>> Start Task input

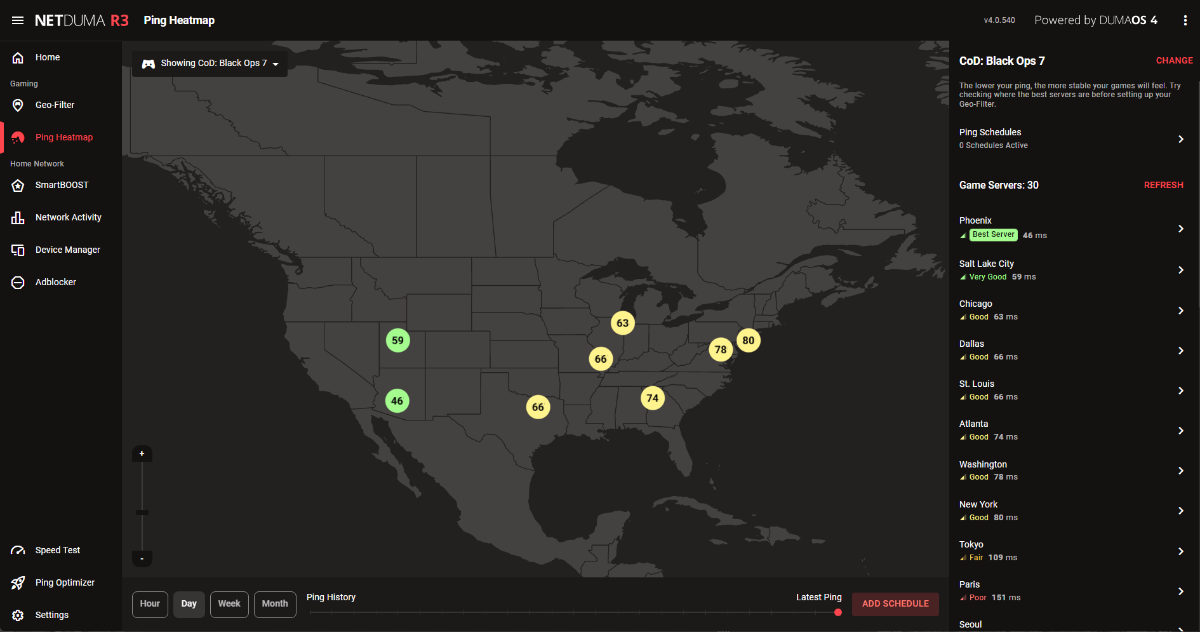1200x632 pixels.
Task: Click the Ping History slider handle
Action: [x=838, y=612]
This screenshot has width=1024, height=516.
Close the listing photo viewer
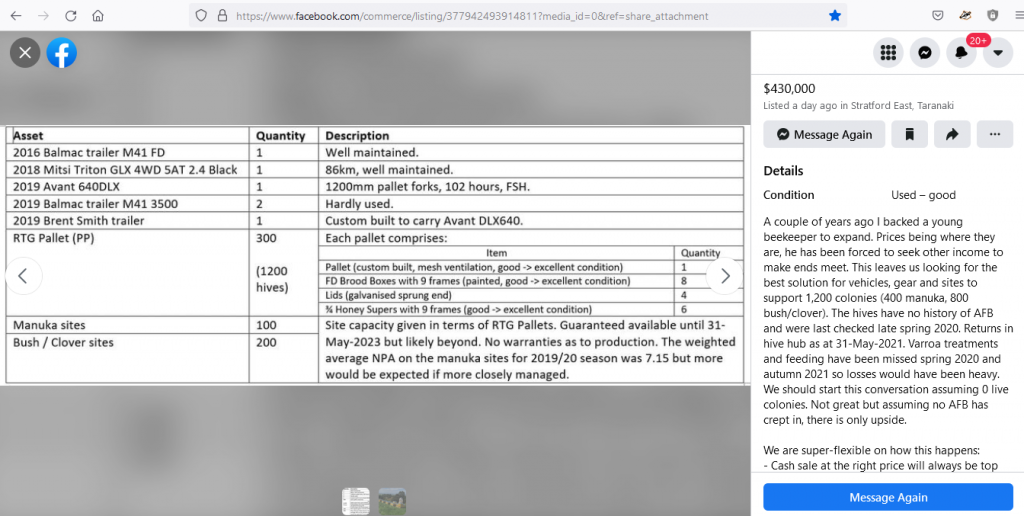click(x=25, y=53)
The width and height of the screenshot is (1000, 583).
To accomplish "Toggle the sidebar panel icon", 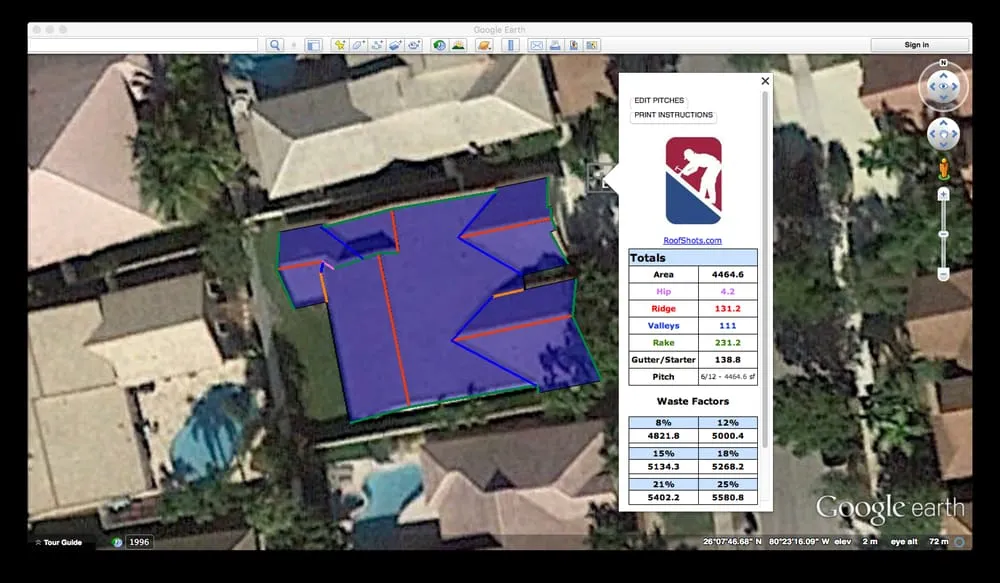I will tap(313, 45).
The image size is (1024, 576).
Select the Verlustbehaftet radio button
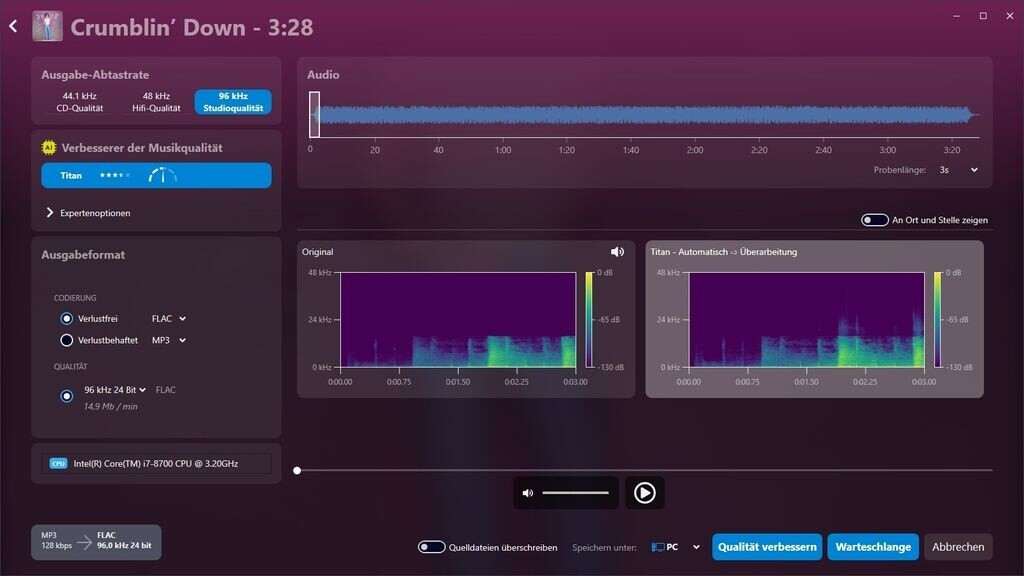pos(67,340)
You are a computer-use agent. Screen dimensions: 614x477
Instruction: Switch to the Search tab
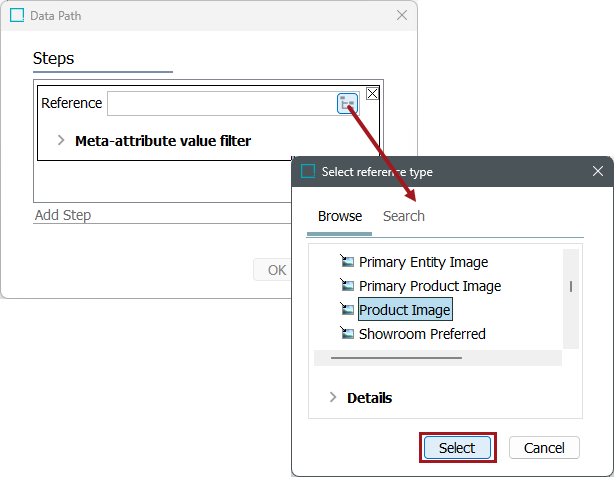coord(404,216)
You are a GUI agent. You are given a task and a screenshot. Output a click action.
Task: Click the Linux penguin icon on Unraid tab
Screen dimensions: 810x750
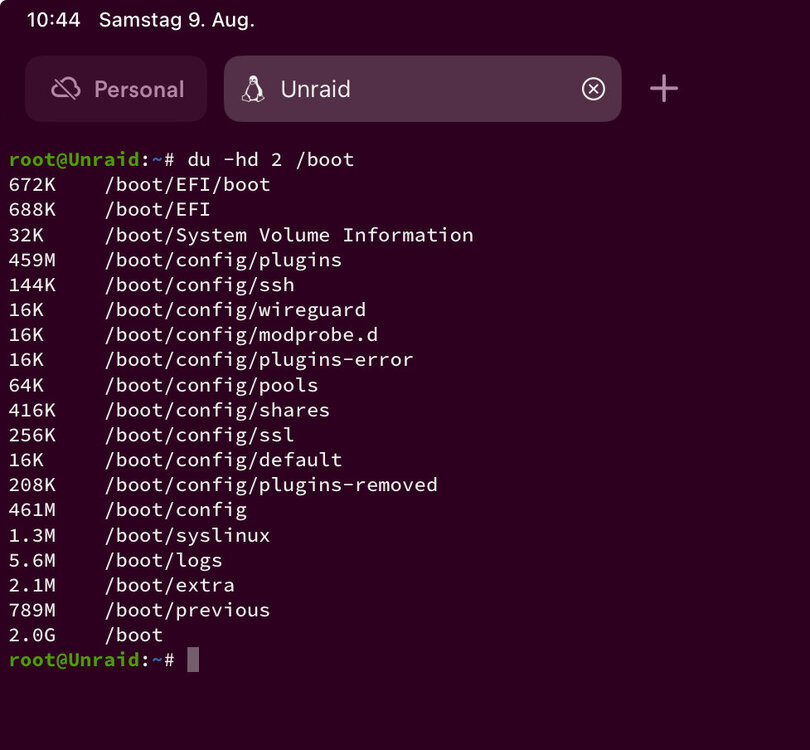coord(253,89)
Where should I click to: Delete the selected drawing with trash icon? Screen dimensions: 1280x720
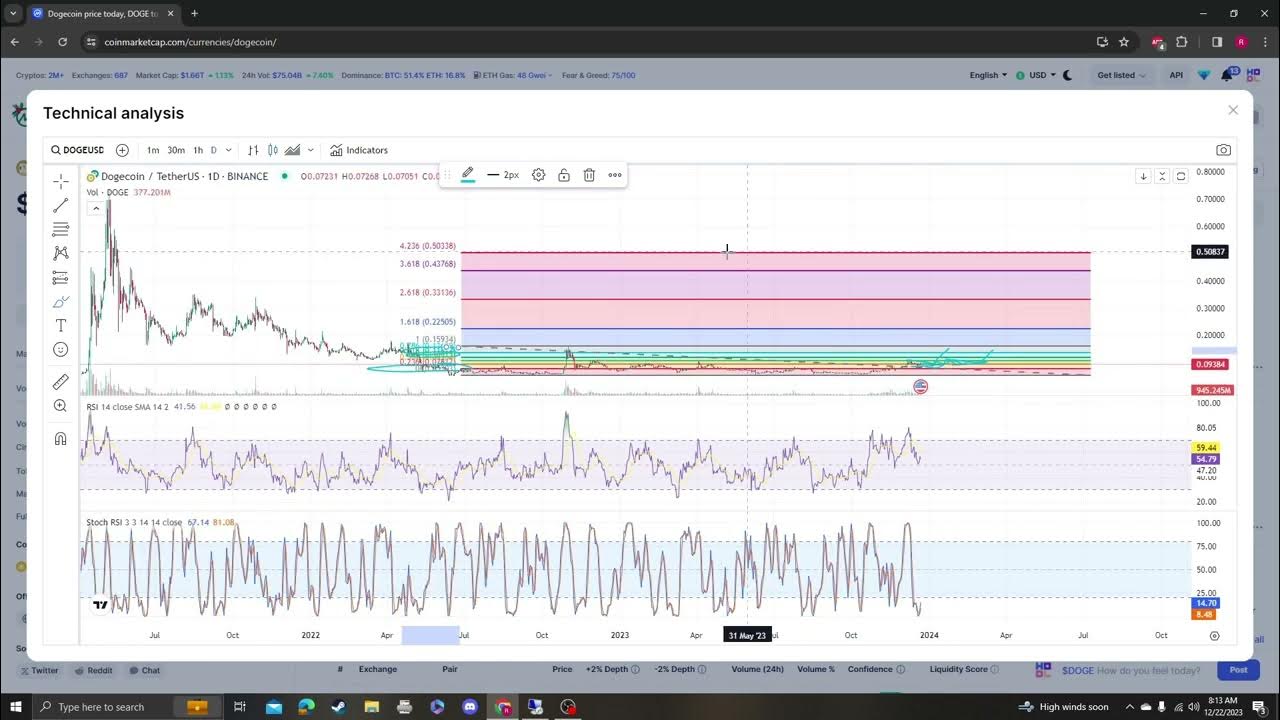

>> End Task input

Challenge
Pull out each line of the material above that contains the string "agent". Match case.

Exercise response
You are a computer-use agent. Screen dimensions: 614x477
You are a GUI agent. You are given a task and a screenshot. Output a click action.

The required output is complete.